» **WORK ORDER**
In the records below, find each line containing the word "Bella" and copy it.

» **DATA FOR THE TASK**
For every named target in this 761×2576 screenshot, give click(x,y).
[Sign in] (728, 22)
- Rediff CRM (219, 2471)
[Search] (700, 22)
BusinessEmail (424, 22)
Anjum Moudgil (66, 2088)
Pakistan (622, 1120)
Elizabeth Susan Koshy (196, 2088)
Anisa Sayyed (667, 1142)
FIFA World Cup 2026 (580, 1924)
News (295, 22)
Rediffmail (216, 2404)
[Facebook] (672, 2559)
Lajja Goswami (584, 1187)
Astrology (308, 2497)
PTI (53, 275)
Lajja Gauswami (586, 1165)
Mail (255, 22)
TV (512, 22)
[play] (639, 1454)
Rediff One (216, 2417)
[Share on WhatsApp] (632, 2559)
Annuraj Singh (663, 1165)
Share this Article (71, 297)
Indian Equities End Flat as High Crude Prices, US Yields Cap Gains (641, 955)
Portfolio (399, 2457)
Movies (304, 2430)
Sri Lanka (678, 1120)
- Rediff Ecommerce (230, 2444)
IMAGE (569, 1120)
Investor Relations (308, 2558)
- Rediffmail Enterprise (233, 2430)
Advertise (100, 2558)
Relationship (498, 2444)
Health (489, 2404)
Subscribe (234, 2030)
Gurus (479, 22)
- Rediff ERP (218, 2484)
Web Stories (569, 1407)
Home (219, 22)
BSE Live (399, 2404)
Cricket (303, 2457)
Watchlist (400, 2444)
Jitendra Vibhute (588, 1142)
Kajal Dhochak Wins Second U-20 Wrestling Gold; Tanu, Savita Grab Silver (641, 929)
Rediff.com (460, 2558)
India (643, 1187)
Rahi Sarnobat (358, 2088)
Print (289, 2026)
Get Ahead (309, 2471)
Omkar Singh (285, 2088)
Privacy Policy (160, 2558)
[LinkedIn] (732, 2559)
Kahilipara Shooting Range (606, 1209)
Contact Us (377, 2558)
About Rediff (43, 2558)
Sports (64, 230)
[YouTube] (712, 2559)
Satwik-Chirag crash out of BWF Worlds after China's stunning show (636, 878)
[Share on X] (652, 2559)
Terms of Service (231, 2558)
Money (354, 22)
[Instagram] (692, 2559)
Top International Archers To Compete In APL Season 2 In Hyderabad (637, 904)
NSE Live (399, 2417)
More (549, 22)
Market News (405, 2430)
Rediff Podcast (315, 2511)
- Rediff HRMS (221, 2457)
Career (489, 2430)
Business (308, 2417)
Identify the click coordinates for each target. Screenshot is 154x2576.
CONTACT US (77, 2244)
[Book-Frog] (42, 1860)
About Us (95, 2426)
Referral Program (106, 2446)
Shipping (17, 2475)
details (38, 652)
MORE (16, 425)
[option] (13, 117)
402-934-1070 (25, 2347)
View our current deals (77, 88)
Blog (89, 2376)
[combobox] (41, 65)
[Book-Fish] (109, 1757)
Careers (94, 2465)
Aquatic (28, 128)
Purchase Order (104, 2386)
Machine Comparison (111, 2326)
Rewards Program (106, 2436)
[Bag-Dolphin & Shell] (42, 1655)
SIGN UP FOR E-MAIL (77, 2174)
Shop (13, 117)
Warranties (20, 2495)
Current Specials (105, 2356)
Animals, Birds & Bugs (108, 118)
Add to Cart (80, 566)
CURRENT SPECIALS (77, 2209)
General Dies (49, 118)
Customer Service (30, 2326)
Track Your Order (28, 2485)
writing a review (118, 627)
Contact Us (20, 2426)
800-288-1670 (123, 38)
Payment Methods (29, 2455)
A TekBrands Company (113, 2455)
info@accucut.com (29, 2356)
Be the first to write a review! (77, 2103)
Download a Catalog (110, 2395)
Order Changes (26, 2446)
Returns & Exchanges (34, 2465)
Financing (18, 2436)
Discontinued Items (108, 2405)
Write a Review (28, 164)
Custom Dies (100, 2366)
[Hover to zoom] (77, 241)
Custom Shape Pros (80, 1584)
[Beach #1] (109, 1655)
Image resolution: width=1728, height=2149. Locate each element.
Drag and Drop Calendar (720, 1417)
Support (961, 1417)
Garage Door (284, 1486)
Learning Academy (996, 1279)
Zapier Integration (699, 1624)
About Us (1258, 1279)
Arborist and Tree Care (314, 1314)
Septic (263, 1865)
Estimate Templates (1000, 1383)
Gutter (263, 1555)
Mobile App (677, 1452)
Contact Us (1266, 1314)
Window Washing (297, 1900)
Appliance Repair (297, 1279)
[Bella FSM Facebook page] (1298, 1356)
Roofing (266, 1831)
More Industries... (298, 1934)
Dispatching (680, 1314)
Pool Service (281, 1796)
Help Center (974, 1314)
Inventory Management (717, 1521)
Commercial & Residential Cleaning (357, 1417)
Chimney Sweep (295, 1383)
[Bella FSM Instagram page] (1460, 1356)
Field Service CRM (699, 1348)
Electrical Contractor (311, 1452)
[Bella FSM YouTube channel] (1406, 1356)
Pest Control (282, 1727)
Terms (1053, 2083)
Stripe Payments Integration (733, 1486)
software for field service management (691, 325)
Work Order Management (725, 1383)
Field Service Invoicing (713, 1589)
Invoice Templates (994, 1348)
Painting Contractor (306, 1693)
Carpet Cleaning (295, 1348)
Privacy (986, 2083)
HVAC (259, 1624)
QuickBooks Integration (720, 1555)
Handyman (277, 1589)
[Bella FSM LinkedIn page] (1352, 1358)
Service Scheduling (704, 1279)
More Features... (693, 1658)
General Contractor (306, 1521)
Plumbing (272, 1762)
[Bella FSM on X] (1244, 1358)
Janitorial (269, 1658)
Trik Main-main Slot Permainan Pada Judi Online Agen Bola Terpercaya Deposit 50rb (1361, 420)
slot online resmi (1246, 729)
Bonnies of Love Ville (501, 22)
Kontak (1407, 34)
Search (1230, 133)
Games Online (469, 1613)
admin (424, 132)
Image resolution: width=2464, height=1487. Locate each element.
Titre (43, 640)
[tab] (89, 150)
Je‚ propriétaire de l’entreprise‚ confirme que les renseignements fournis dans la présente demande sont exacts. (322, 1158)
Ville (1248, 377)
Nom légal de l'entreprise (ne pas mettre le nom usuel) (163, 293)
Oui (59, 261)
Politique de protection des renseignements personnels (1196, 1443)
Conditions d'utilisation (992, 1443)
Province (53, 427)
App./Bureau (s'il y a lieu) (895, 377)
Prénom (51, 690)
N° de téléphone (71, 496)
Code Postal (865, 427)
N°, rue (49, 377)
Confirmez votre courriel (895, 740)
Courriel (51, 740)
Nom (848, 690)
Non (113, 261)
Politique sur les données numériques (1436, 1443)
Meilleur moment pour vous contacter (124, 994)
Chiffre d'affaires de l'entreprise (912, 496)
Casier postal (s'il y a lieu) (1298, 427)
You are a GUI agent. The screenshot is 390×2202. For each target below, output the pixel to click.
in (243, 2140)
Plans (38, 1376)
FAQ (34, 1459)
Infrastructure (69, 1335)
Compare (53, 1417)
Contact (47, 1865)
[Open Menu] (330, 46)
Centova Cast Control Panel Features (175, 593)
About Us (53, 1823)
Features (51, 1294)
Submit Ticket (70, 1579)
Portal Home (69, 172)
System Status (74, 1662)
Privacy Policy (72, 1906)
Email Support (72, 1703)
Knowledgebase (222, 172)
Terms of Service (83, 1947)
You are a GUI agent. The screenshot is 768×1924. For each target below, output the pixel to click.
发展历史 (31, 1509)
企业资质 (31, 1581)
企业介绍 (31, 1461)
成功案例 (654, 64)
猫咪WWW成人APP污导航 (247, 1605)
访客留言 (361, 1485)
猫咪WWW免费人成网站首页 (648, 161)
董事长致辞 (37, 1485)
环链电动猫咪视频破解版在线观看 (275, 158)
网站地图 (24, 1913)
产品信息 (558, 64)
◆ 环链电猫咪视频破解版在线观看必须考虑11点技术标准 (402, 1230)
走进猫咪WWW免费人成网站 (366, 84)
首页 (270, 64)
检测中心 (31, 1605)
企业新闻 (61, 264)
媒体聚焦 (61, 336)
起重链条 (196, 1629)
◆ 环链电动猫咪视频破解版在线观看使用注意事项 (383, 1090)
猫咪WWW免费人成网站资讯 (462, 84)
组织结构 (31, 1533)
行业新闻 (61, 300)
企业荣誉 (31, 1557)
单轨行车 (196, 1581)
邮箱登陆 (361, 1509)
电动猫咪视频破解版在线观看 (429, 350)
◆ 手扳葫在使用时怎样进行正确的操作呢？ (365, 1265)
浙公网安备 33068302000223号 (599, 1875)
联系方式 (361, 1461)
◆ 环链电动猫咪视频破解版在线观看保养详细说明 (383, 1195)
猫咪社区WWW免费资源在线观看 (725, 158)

» **YOUR SOLUTION**
[Bella FSM Facebook page] (1298, 1356)
[Bella FSM Instagram page] (1460, 1356)
[Bella FSM YouTube channel] (1406, 1356)
[Bella FSM LinkedIn page] (1352, 1358)
[Bella FSM on X] (1244, 1358)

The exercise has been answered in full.